Liberdade
O conceito de liberdade de Reis tem que ver com esse
cortar dos laços que ligam o homem ao que deseja ou detesta ou teme.
É por isso que designa Caeiro como «cirurgião»: o
que ele faz, à sua maneira, é cortar as grilhetas que fazem os
homens «escravos cardíacos das estrelas» (na expressão
de Campos). Num dos poemas da série do «Pastor Amoroso»,
Caeiro escreve que, quando se auto-operou, por assim dizer, da paixão
que durante algum tempo fizera dele uma pessoa diferente, «sentiu que
o ar lhe abria, mas com dor, uma liberdade no peito».

•••••

▶ **Tarefas a realizar**:
a) Indique se cada afirmação concorda com o texto sobre a liberdade, respondendo sim ou não e citando as palavras do texto que o decidem: (i) Reis chama a Caeiro «cirurgião»; (ii) a expressão «escravos cardíacos das estrelas» é de Caeiro; (iii) o poema citado pertence à série do «Pastor Amoroso».
b) Pegue no texto sobre a liberdade em Reis e Caeiro e continue-o a partir da última frase.

▶ **Entradas de dados recolhidos**:
•••••

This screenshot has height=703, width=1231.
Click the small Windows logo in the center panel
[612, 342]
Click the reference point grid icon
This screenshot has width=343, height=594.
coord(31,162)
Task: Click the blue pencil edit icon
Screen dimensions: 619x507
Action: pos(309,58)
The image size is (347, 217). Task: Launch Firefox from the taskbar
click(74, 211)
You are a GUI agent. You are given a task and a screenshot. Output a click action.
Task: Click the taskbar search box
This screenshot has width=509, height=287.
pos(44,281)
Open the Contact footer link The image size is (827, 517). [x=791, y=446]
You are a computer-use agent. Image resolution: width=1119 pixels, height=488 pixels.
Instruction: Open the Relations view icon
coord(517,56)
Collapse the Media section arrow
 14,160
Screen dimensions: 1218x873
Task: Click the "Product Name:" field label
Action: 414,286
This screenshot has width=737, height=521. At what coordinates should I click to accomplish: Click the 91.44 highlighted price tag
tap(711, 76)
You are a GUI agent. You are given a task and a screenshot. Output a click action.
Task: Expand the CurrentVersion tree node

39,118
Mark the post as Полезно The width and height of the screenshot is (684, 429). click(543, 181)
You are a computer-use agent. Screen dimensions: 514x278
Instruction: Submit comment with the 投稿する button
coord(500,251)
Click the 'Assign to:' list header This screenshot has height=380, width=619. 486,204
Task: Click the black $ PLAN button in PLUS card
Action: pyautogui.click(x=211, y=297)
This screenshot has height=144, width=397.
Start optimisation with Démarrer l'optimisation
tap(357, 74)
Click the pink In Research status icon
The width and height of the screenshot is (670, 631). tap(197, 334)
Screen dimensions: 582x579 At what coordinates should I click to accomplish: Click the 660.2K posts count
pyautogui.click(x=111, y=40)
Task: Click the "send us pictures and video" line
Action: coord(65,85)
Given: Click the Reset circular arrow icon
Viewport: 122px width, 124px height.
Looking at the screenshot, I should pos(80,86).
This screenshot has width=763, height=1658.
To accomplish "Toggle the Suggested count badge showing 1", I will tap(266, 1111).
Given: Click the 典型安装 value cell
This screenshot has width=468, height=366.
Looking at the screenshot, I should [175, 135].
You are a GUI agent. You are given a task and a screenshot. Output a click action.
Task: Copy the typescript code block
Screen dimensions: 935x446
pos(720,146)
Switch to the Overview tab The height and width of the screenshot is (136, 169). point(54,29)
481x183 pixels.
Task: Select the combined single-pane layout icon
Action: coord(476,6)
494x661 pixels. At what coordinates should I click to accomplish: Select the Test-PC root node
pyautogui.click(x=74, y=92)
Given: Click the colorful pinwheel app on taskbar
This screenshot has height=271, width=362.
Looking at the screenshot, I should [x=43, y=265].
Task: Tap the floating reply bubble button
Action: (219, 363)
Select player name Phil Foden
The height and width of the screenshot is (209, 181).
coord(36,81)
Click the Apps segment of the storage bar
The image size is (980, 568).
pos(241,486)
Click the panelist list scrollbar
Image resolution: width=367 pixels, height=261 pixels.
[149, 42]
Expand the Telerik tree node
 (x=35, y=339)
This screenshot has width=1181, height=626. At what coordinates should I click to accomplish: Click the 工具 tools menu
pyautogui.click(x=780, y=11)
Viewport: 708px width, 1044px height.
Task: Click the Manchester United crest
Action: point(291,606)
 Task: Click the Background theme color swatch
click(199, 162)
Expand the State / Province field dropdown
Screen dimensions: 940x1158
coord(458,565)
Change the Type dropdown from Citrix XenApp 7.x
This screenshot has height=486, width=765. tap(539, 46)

•••••

▶ **Respostas esperadas**:
a)
(i) Sim: "É por isso que designa Caeiro como «cirurgião»".
(ii) Não: "(na expressão de Campos)".
(iii) Sim: "Num dos poemas da série do «Pastor Amoroso»".

b)
Antes de se ter manifestado como médico latinista, já Pessoa o
tinha concebido em si como a parte masculina, por assim dizer, da sua alma andrógina,
ditando regras de vida a essa sua sensibilidade que qualifica de feminina e
tantos sofrimentos lhe causa. As «regras de vida» que, desde cedo,
começou a espalhar pelos seus cadernos são as primeiras manifestações
de Reis: algumas delas vamos encontrá-las transpostas em verso. Por exemplo:
«Be complete in everything» escreve, muito antes do parto dos Heterónimos,
numa primeira redacção evidente do verso «Sê todo
em cada coisa».
Teresa Rita Lopes. Pessoa por Conhecer - Roteiro para uma expedição. Lisboa: Estampa, 1990, p. 245.